February 19, 2012
Seward Johnson's is the career that could take place only in America; I don't
think Jeff Koons is quite as bad, but then we're debating the merits of dog
shit and cat shit." (link)
In a recent post entitled "Is Robert Pincus a real person?" a blogger suggests Pincus somehow suffered a "dehumanizing" act, by omission, in an editorial piece published by the U-T (San Diego Union-Tribune) in favor of keeping J. Seward Johnson's public sculpture "Unconditional Surrender" right where it is. Pincus of course, was the former art critic for the San Diego daily who was unceremoniously laid off in June of 2010 - much to the chagrin of many. He was also the sculpture's most adamant detractor. Pincus is currently employed as a Senior Grants and Art Writer for the Museum of Contemporary Art San Diego.

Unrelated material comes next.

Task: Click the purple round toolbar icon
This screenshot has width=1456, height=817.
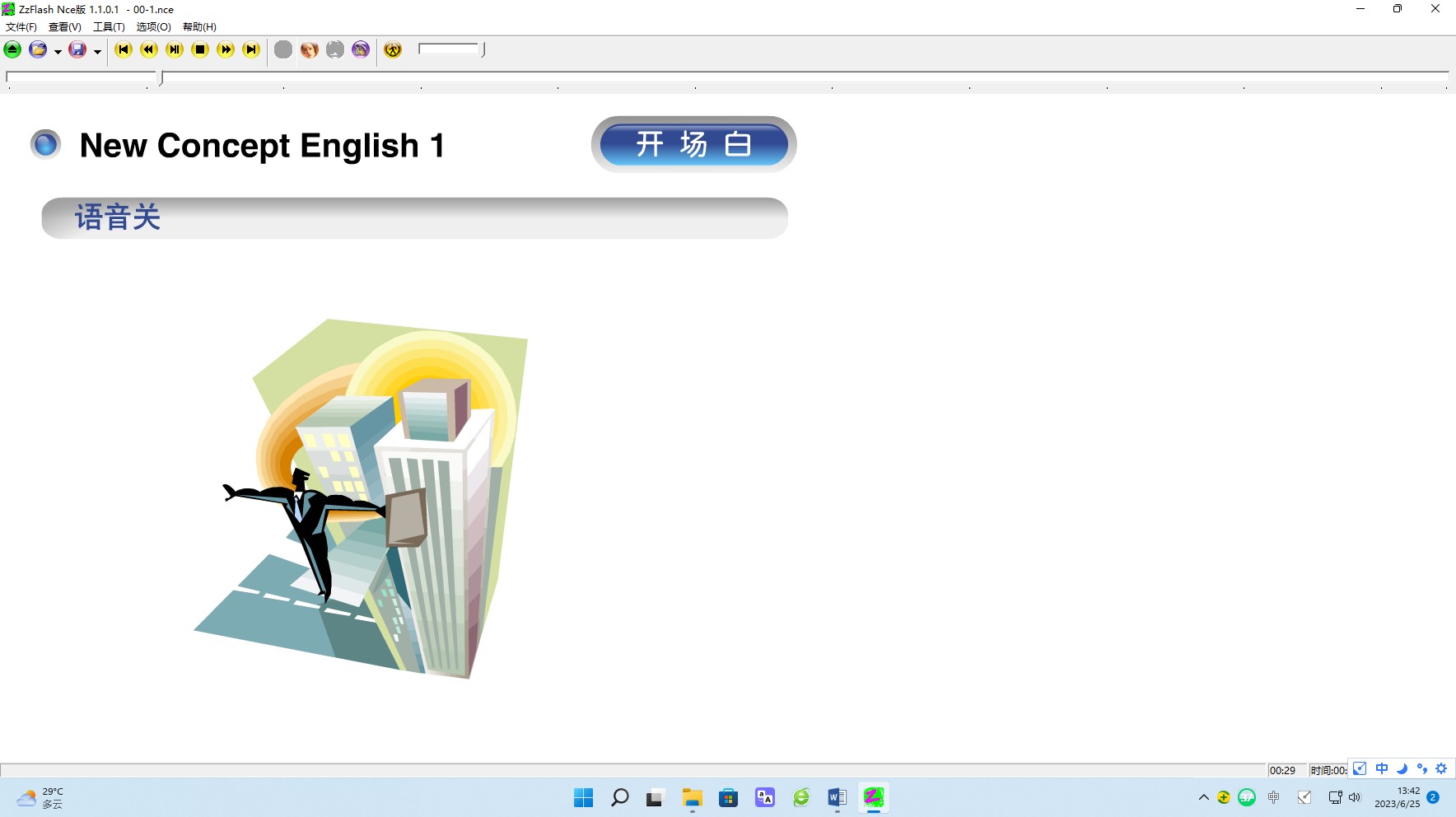Action: pyautogui.click(x=361, y=49)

So what's the big deal, y'a pas mort d'homme as they say? The concern the blogger has is that "Such casual dehumanization of an arts professional is newsworthy, and merits the attention of anyone with a personal commitment to the arts in San Diego." Further stating, "When contemplating the U-T they [the public] must now ask themselves: Am I real? If I am, then how precisely is it that I'm real while Robert Pincus is not?"
Oh boy. First of all, I've never seen so much digital ink being spilled in favor of keeping such blatant mediocrity as is Steward's sculpture in a city that already suffers from public art banality. Not to be outdone by an equally "boring swamp" of artistic platitude such as the proposed "Wings of Freedom." Secondly, what is the problem here, both the U-T and Pincus seem to have moved on for better or worse. The real tragedy is not addressing decisions made by the San Diego Unified Port District and/or its Public Art Committee for bringing "Unconditional Surrender" here in the first place. Not whether Pincus was left out of an editorial by a newspaper with an agenda that includes keeping the Chargers here, renovating the waterfront, and restructuring Balboa Park. A vision, some say, which also encompasses monitoring the comment section and employee attire.

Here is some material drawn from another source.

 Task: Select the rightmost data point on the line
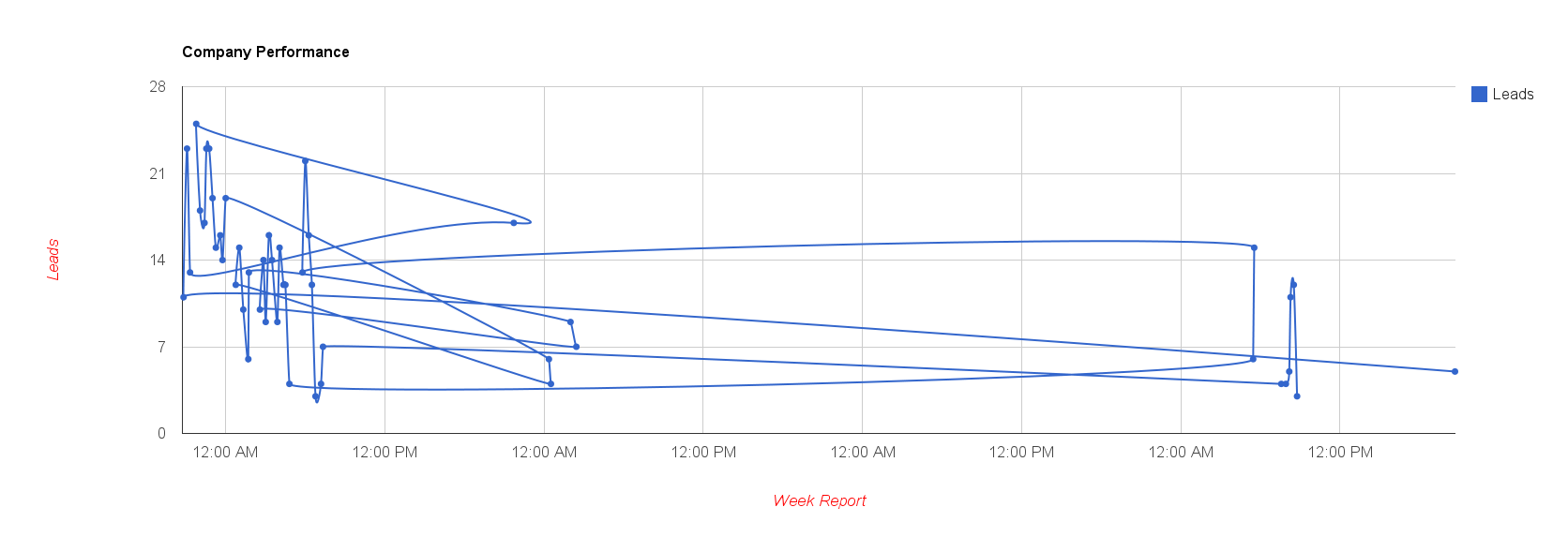pos(1455,372)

Clearly Pincus was intentionally omitted. Yes, a pithy and crappy thing to do, but one hardly dehumanizing or even tragic for that matter.
Which brings up a damning point by art critic Dave Hickey in his essay entitled Air Guitar:
"Colleagues of mine will tell you that people despise critics because they fear our power. But I know better. People despise critics because they despise weakness, and criticism is the weakest thing you can do in writing. It is the written equivalent of air guitar- flurries of silent, sympathetic gestures with nothing at their heart but the memory of the music. It produces no knowledge, states no facts, and never stands alone. It neither saves the things we love (as we wished them saved) nor ruins the things we hate."
Hickey goes on to explain how he has made peace with himself for being a critic and the process necessary to keep it relevant:
"I would write about works of art, then, about pieces of architecture and recorded music- objects that would continue to maintain themselves in the living present subsequent to my transporting them out of it. In this way, I might stop destroying that which I wished to celebrate and cease celebrating myself in ways I had no wish to- for even though my writing about art might momentarily intervene between some object and its beholders, the words would wash away, and the writing, if it was written successfully into its historical instant, could never actually replace the work or banish it into the realm of knowledge. If the work survived, the writing would simply bob after it, like a dinghy in the wake of a yacht."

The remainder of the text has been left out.